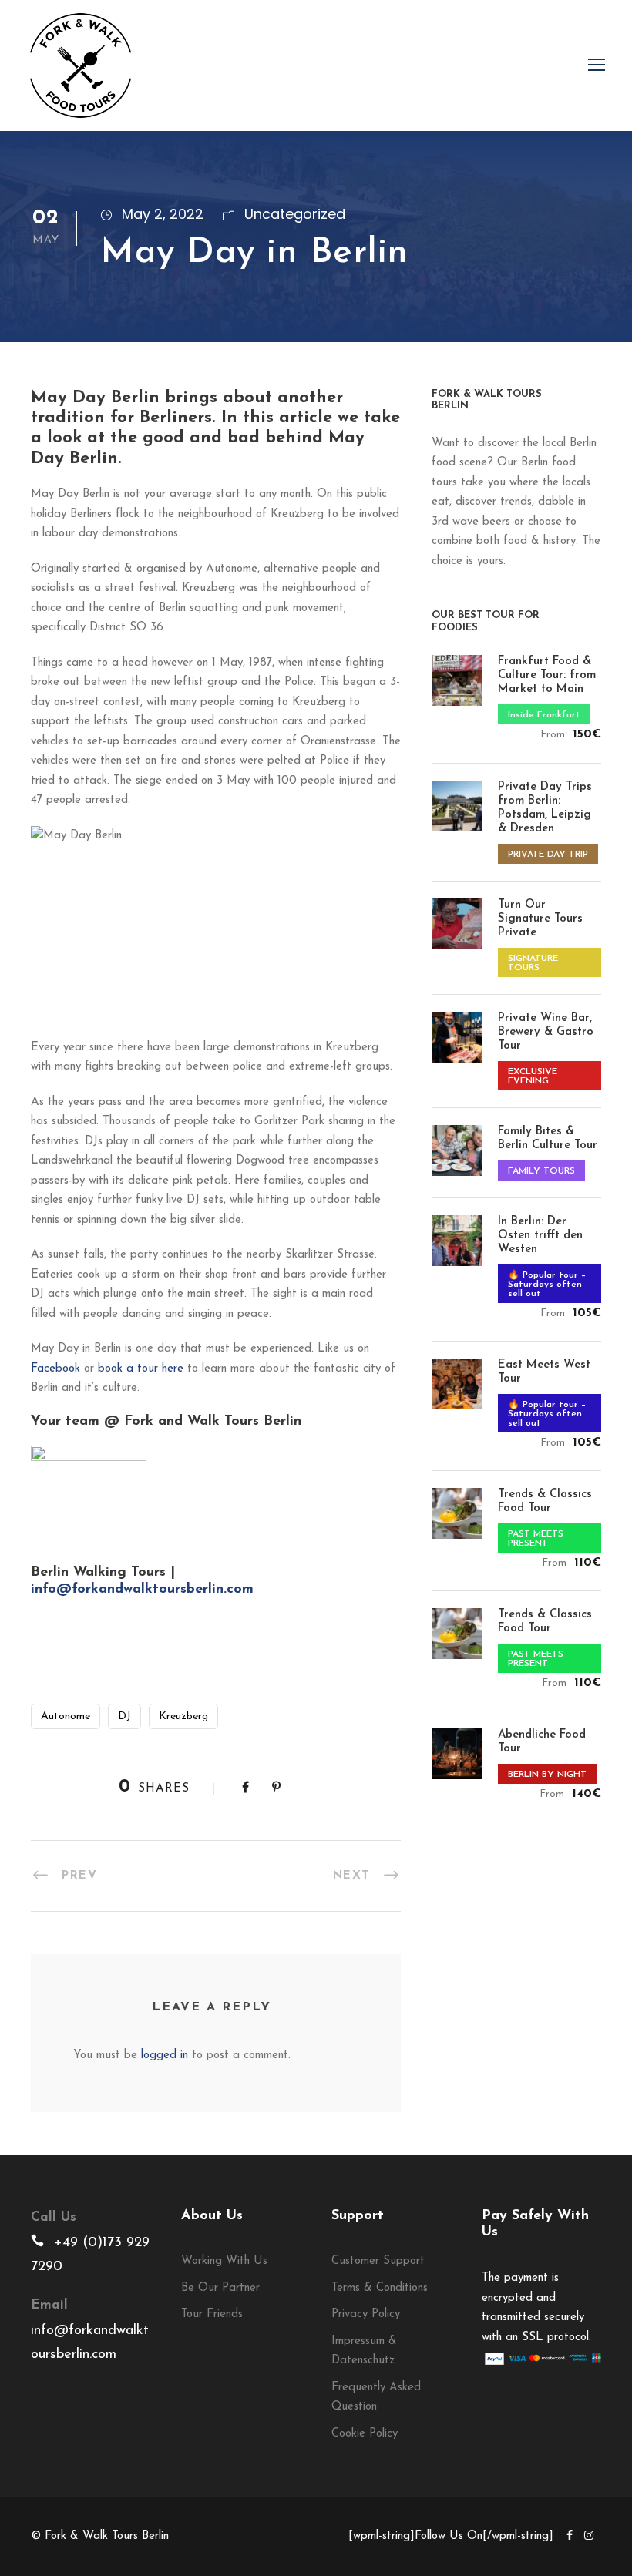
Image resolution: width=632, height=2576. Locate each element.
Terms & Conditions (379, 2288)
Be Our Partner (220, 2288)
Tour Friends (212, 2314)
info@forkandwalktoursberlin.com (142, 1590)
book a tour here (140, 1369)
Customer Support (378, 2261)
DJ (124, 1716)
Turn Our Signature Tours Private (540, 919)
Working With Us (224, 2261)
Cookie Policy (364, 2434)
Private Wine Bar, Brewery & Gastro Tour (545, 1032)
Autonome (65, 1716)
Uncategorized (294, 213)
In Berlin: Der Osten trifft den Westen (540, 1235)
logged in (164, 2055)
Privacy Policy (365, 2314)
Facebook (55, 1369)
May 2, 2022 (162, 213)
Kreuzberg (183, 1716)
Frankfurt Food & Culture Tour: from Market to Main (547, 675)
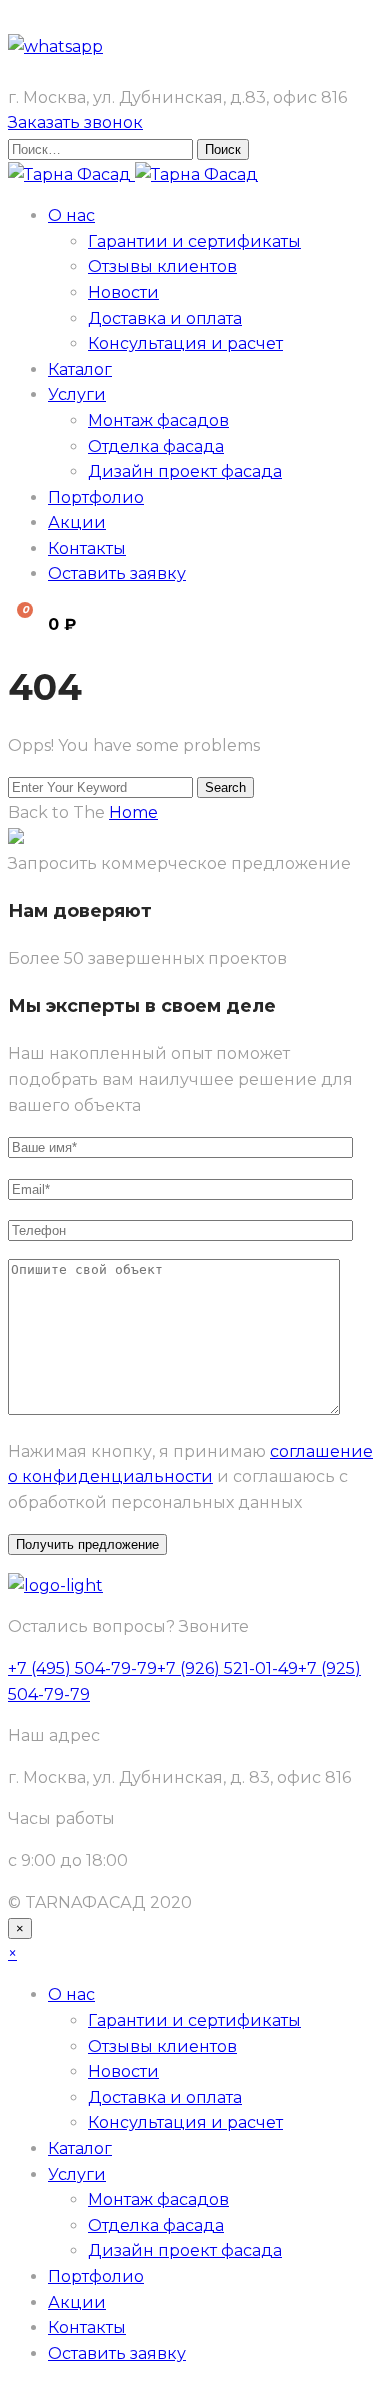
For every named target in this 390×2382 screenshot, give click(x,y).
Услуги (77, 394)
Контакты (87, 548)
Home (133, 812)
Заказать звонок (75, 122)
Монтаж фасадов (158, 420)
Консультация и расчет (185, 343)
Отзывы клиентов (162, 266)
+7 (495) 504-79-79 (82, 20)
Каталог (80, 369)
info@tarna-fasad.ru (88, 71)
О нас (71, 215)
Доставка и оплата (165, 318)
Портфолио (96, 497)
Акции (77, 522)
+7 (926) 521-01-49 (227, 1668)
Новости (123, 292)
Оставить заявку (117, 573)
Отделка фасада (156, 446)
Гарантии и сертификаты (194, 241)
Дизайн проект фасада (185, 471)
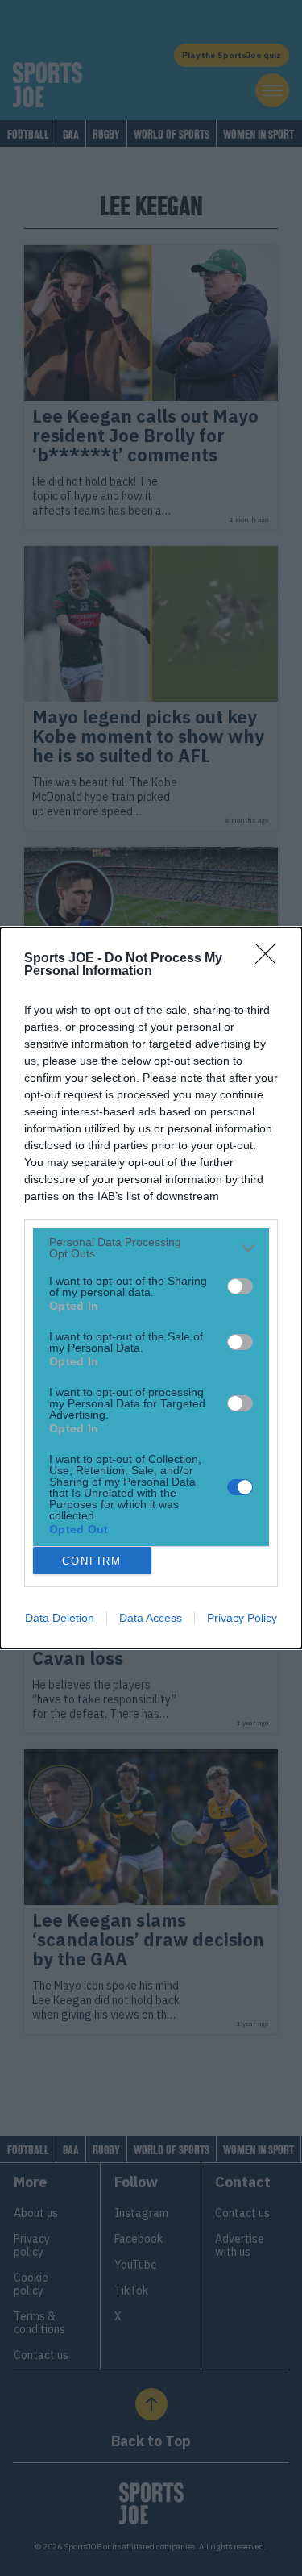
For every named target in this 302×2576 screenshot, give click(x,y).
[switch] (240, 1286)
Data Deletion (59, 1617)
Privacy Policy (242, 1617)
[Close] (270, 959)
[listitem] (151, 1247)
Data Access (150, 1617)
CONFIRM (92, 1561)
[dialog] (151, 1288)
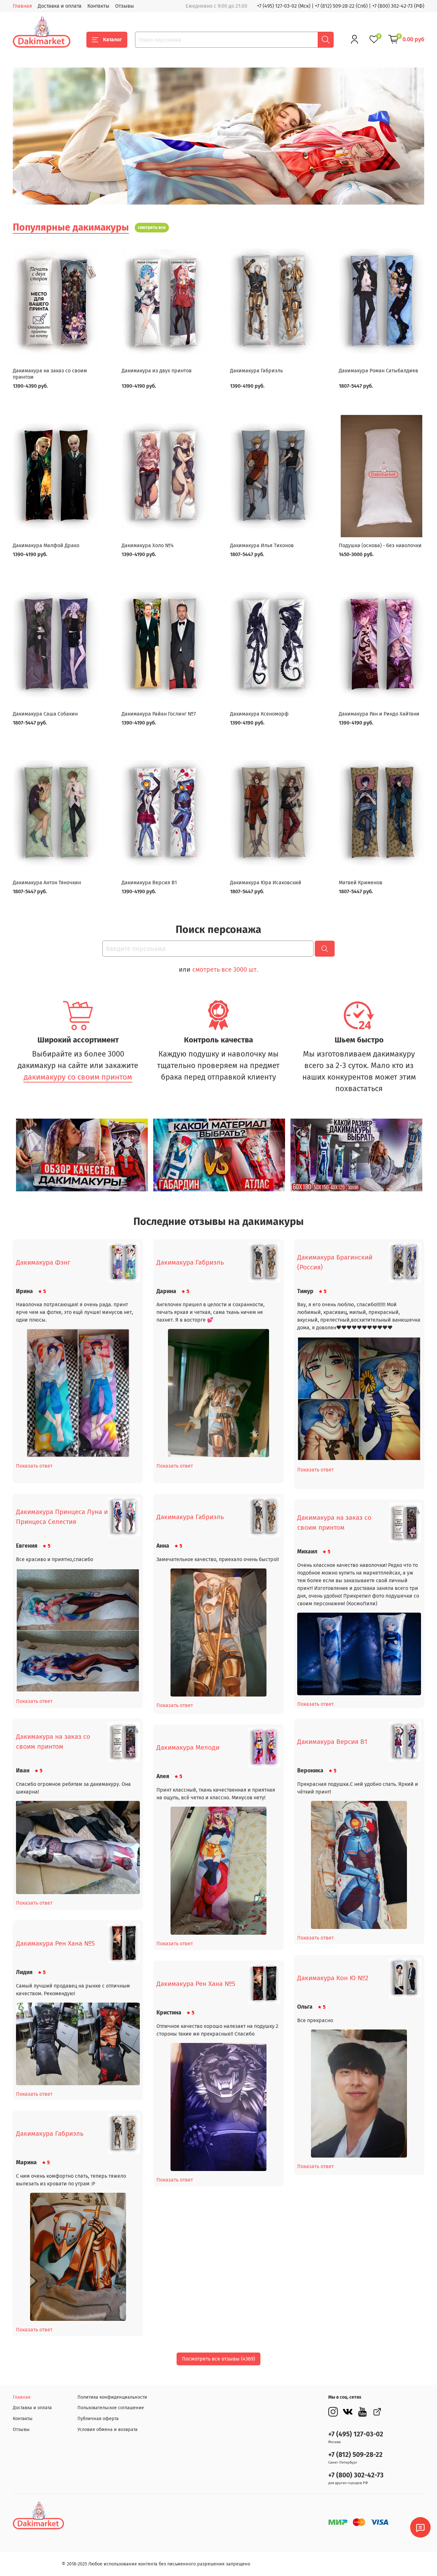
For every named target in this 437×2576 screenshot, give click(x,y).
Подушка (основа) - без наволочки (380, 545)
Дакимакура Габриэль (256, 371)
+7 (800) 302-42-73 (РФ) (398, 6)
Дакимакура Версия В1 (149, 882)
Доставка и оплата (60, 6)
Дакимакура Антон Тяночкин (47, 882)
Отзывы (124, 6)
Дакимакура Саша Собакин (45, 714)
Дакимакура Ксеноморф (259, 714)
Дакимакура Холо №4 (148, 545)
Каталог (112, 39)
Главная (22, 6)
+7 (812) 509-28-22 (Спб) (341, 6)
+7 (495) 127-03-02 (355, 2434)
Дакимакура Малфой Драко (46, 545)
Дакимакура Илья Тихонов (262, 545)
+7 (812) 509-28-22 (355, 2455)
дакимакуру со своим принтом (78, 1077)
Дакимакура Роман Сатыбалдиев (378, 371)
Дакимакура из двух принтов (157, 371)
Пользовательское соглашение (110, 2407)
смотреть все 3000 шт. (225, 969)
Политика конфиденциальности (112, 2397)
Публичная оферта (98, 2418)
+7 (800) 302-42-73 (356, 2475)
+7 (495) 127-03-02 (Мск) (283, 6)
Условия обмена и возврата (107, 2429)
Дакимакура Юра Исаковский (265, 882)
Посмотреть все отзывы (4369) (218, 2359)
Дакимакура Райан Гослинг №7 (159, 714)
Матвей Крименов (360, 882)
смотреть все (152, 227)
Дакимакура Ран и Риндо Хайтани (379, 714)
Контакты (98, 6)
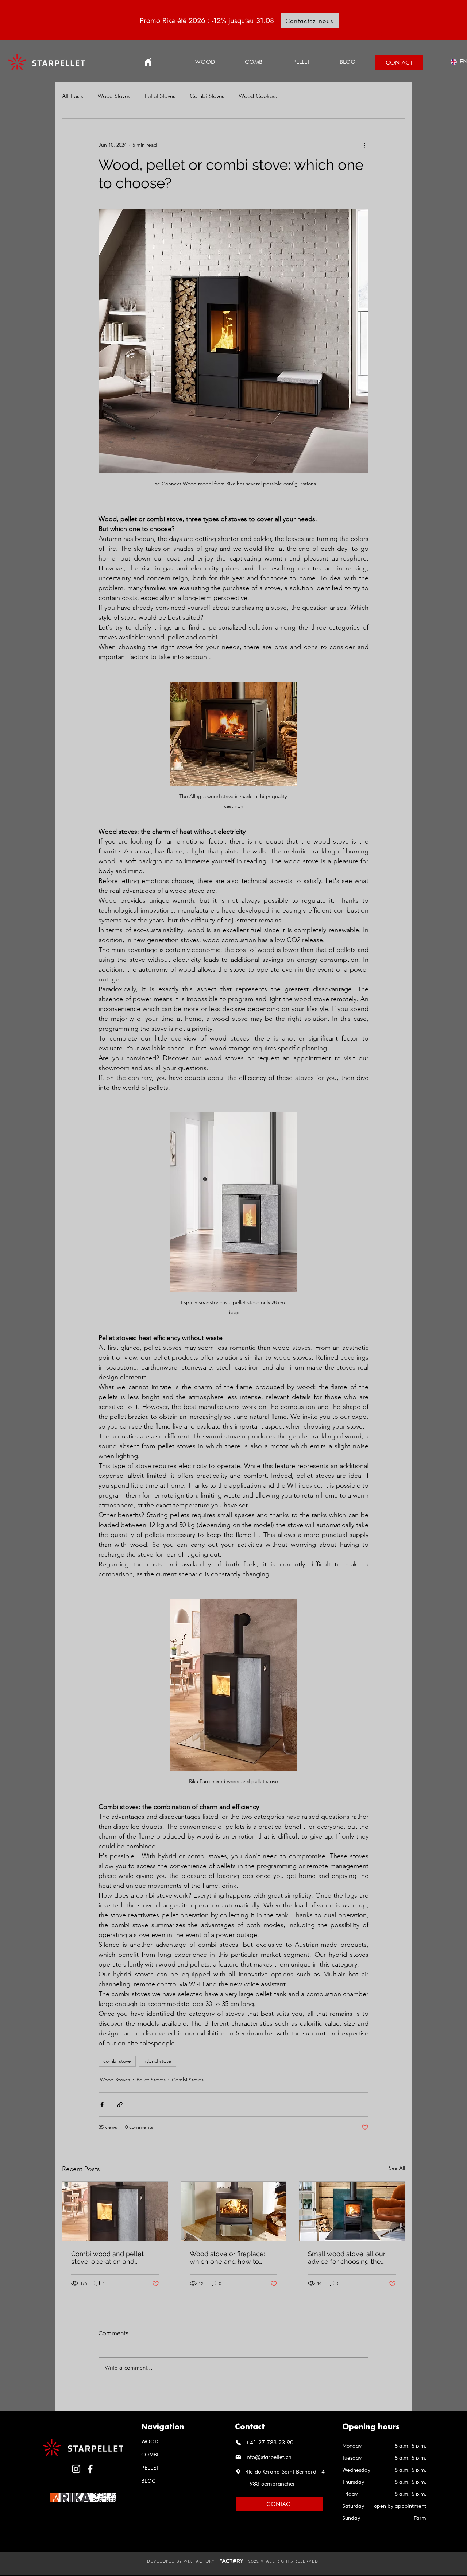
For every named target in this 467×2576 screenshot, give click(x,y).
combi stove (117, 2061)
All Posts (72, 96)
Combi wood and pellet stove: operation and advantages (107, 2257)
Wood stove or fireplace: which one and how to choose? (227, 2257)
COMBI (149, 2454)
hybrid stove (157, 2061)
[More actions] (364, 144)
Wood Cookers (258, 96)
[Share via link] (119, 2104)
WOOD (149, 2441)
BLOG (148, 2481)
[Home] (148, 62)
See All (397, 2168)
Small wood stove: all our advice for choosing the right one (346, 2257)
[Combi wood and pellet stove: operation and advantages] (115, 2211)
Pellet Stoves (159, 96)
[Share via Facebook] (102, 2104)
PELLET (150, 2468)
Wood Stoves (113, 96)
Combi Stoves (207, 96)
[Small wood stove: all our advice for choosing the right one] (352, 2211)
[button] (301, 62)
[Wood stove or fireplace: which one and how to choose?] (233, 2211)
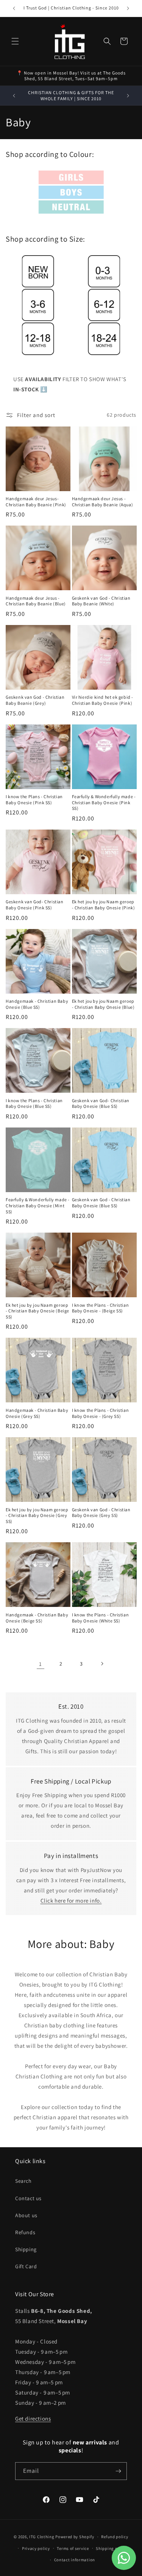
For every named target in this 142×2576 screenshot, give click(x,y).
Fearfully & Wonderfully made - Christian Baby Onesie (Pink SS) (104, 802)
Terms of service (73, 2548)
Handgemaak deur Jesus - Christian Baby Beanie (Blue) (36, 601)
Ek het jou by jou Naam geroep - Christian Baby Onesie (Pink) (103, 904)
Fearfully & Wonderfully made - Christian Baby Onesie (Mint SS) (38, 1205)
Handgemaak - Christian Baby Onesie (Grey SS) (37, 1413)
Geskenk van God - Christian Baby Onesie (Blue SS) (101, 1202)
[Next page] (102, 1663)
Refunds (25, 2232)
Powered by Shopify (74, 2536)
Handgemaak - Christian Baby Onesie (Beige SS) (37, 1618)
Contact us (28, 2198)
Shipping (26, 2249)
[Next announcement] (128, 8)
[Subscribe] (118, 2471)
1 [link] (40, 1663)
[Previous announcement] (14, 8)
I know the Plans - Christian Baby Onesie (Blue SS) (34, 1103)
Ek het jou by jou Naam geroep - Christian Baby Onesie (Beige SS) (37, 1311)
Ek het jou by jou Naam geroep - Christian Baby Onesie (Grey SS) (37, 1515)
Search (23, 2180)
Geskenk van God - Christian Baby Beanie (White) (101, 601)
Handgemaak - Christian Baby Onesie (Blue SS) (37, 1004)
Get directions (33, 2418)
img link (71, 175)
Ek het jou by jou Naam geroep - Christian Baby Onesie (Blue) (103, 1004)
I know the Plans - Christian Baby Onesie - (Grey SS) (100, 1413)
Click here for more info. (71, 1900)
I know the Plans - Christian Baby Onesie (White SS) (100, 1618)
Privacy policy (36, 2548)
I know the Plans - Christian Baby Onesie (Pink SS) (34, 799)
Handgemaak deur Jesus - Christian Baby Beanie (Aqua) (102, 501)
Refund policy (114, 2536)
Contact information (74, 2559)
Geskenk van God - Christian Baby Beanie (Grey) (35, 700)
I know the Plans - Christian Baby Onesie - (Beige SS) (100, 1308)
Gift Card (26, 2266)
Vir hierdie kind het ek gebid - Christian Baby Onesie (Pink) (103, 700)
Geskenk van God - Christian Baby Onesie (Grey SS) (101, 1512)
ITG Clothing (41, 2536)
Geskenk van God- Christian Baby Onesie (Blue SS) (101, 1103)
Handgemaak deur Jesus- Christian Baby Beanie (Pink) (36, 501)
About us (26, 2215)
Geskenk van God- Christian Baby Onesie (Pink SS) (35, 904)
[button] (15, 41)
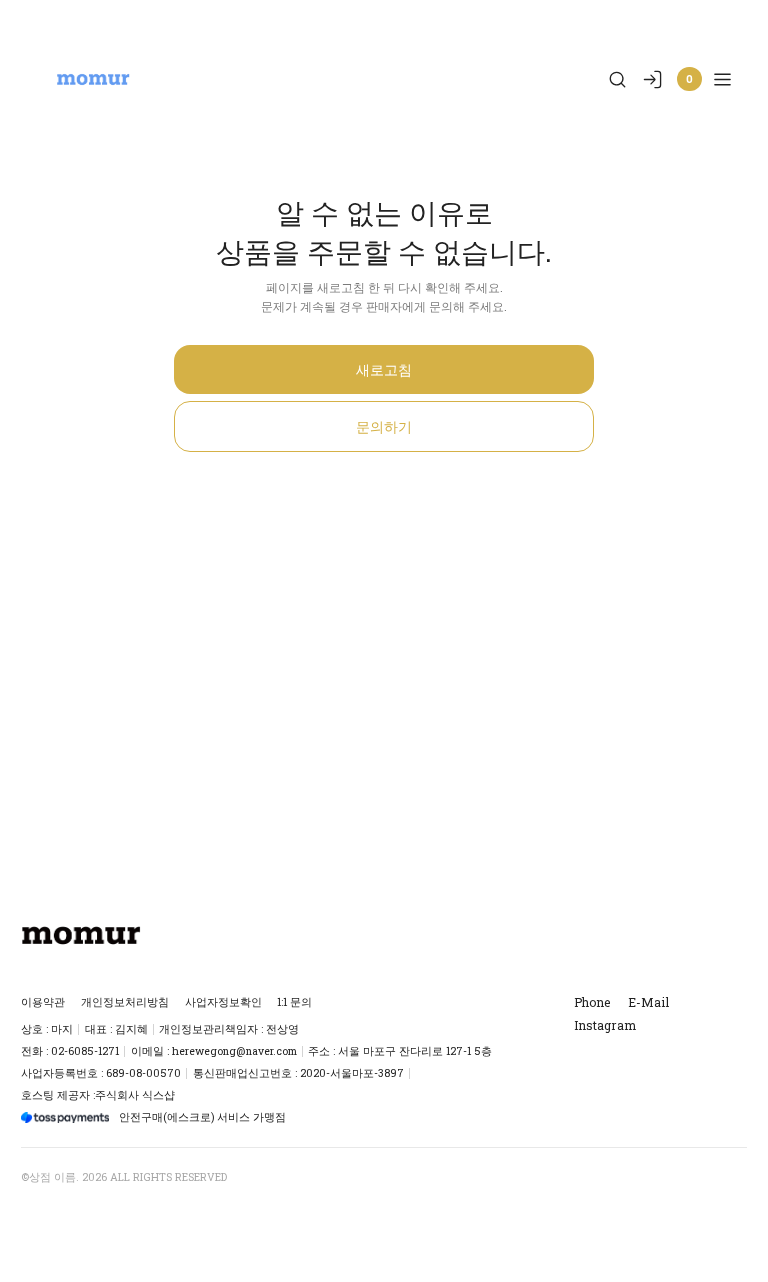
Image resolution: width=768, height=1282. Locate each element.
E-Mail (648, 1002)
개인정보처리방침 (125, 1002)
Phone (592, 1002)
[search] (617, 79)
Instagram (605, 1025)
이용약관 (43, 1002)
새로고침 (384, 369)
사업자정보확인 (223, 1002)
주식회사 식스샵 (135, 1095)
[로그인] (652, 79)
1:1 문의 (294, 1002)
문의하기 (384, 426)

■ What to work on: Examine the records and pull out every line where the string "each" occurs.

■ Expected output:
Image resolution: width=632, height=2576. Locate each element.
Image resolution: width=768, height=1282. Locate each element.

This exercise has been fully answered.